Once we were, all three of us, down at the base of the Falls, we wound our way upstream along the bank to where a promontory jutted out into the creek, like the prow of a ship. This is where, maybe a hundred feet above, I had made the jump across the chasm. I couldn’t see from up there, but now I understood why this was called Hollow Falls. There was a large open space at the bottom of the promontory, forking the creek, enclosed by an overhang that sparkled with tiny flecks of iron ore. The underpass was an almost ethereal little meadow, covered in short blue grasses and yellow reeds, in the middle of which six horses were peacefully cropping.
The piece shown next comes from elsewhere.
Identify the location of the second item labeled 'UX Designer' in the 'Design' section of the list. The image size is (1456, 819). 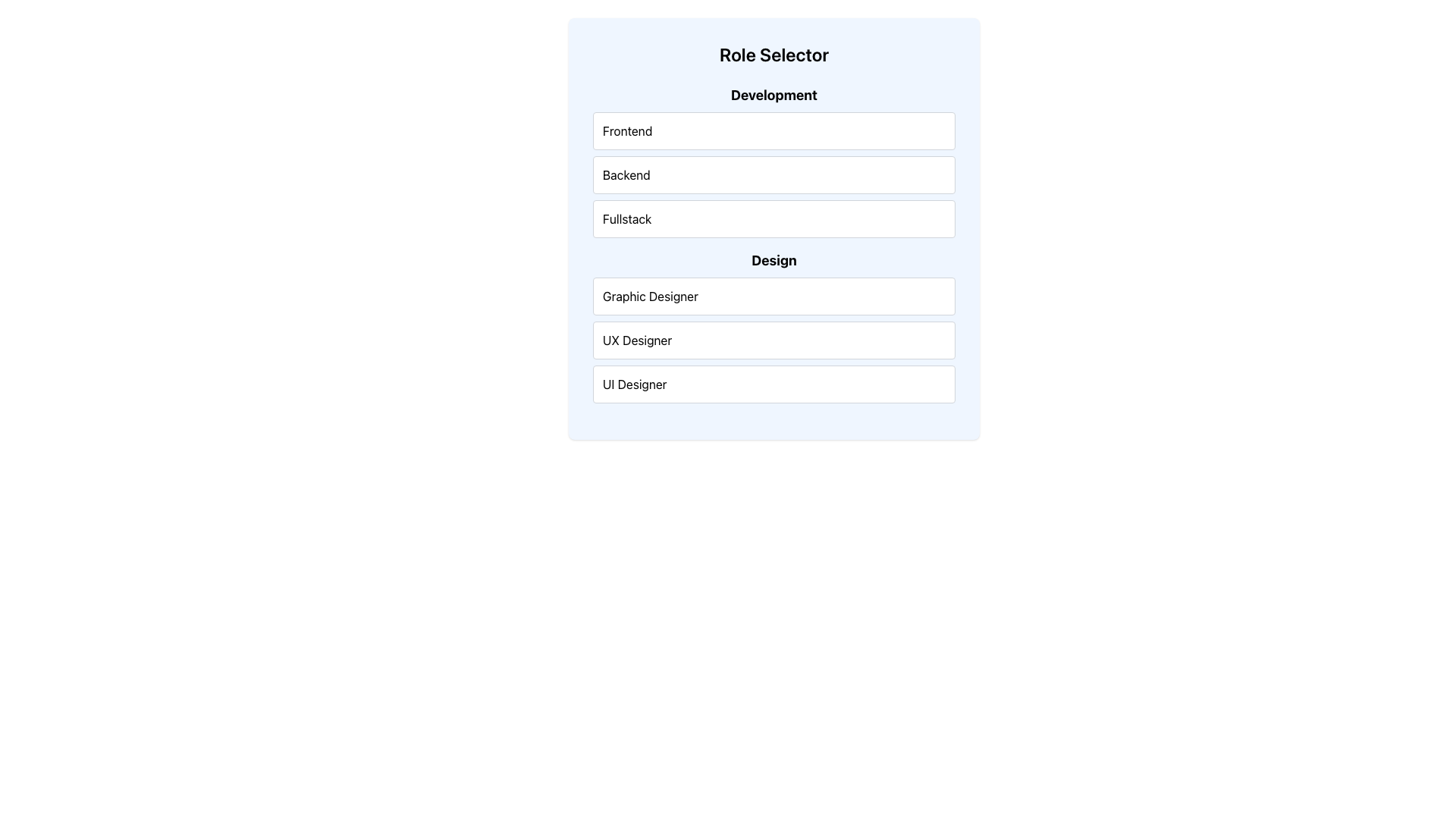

I recognized Rufe Jones’s spotted horse immediately. And next to it was the large black charger that had taken Pa away.
4
I REALIZED, AS SOON AS I SAW how Sheriff Chalfont took command of the situation, that I had been too hasty in my assessment of him before. I had mistaken his baby-faced good nature as a sign that he was too docile for the task at hand. I had wanted Marshal Farmer to lead the charge against Roscoe Ollerenshaw, truth be told. A spark of pure fire. The sheriff had not seemed as capable, to my eyes. How wrong I was!
The moment we saw the horses, Sheriff Chalfont brought his rifle up to eye level. He motioned for me to stay back, then crooked his finger at the deputy, who had likewise pulled out his rifle, and they cautiously stepped out from the bushes toward the horses. They circled the area until they were sure there was no one else there. Just the six horses, bridled but untethered, their saddles in a heap on the ground. A makeshift gate of sticks and twine had been placed along the bank, so there was nowhere for the horses to go unless they swam across the creeks on either side.
“How far is it to the cave?” Sheriff Chalfont as
ked me, putting his rifle down.
“About a half mile up the creek,” I answered.
“More like a whole mile,” Mittenwool corrected.
“Or maybe a whole mile,” I quickly added. “We were on the other side of the ravine, so it’s hard to gauge from down here. The creek bends around so steeply you don’t actually see the cave until you’re directly in front of it.”
Sheriff Chalfont nodded.
“Is Marshal Farmer’s horse one of these?” he asked.
I shook my head. I had already checked for his broody brown mare, but she was not there.
“That paint is the one Rufe Jones rode,” I said. “And this big black one here is the one my pa rode off on.” I patted this horse’s neck, thinking of that night, which now seemed like moons ago.
“Why’d they take your pa, again?” Deputy Beautyman asked grumpily, putting a fresh wad of tobacco in his mouth. He had heard the whole long story when I related it earlier, so this question annoyed me.
“I don’t know,” I answered. “Like I told you before, they thought he was somebody else.”
“Who’d they think he was?” he asked.
“It doesn’t matter, does it?”
“Sure, it does.”
“Someone named Mac Boat.”
At this, Sheriff Chalfont turned to look at me.
“Mac Boat?” he exclaimed. “You didn’t tell us that before.”
“I didn’t think it mattered,” I lied. “Why? You heard of him?”
“Everyone’s heard of Mac Boat.”
“I never heard of him.”
“What’s your pa’s name again?” he asked.
“Martin Bird. He’s a boot-maker,” I answered.